I'm in a team using dvc with git to version-control data files. We are using dvc 1.3.1, with the an S3 bucket remote. I'm getting this error when executing dvc fetch
or dvc pull
on a colleague's branch:
ERROR: failed to fetch data from the cloud - DVC-file 'C:\Users\blah\Documents\repo\data\processed_data.dvc' format error: extra keys not allowed @ data['outs'][0]['size']
When I check the dvc file for a cached file with which I have no problem I see this:
md5: ded591aacbe363f0518ceb9c3bc1836b
outs:
- md5: efdab20e8b59903b9523cc188ff727e5
path: completion_header.p
cache: true
metric: false
persist: false
but a problematic file only has this:
outs:
- md5: f4e15187d9a0bbb328e629eabd8d1784.dir
size: 112007
nfiles: 3
path: processed_data
In all cases, files are added to dvc with the command dvc add %dirname%
. This is the second time I've seen this on a colleague's branch (2 different people).

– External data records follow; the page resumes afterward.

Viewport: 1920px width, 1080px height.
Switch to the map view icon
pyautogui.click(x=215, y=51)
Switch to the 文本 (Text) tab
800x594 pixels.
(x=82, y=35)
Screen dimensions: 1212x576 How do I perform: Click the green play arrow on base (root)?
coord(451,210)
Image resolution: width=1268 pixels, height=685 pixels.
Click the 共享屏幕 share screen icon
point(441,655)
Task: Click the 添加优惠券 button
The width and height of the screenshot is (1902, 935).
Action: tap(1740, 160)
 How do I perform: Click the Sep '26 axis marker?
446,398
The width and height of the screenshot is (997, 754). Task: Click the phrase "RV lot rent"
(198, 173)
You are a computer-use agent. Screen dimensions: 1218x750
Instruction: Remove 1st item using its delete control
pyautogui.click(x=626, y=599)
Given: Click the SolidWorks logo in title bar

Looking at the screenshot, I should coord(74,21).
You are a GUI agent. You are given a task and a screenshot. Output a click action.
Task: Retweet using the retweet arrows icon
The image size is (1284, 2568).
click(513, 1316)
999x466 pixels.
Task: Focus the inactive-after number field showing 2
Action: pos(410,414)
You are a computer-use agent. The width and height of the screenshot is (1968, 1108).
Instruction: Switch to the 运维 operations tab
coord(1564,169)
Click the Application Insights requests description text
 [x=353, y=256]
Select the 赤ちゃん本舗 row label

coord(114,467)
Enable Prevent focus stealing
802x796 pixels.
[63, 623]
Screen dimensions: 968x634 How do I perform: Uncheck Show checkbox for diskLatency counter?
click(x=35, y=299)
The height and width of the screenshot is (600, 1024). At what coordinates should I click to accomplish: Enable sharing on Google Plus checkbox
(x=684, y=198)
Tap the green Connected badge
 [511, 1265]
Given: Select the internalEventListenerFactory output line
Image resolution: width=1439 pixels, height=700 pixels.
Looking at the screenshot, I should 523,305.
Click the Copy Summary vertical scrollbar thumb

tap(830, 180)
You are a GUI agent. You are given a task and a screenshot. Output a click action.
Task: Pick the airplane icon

Since posting, I have realized that my colleague dvc'd a directory. I have attempted creating the directory first, then calling dvc fetch
, but get the same error.
It seems like there is a high chance that one of the dvc files created in newer versions of dvc and you are trying to operate with an older version. Are all of your colleagues use the same dvc version when adding new files?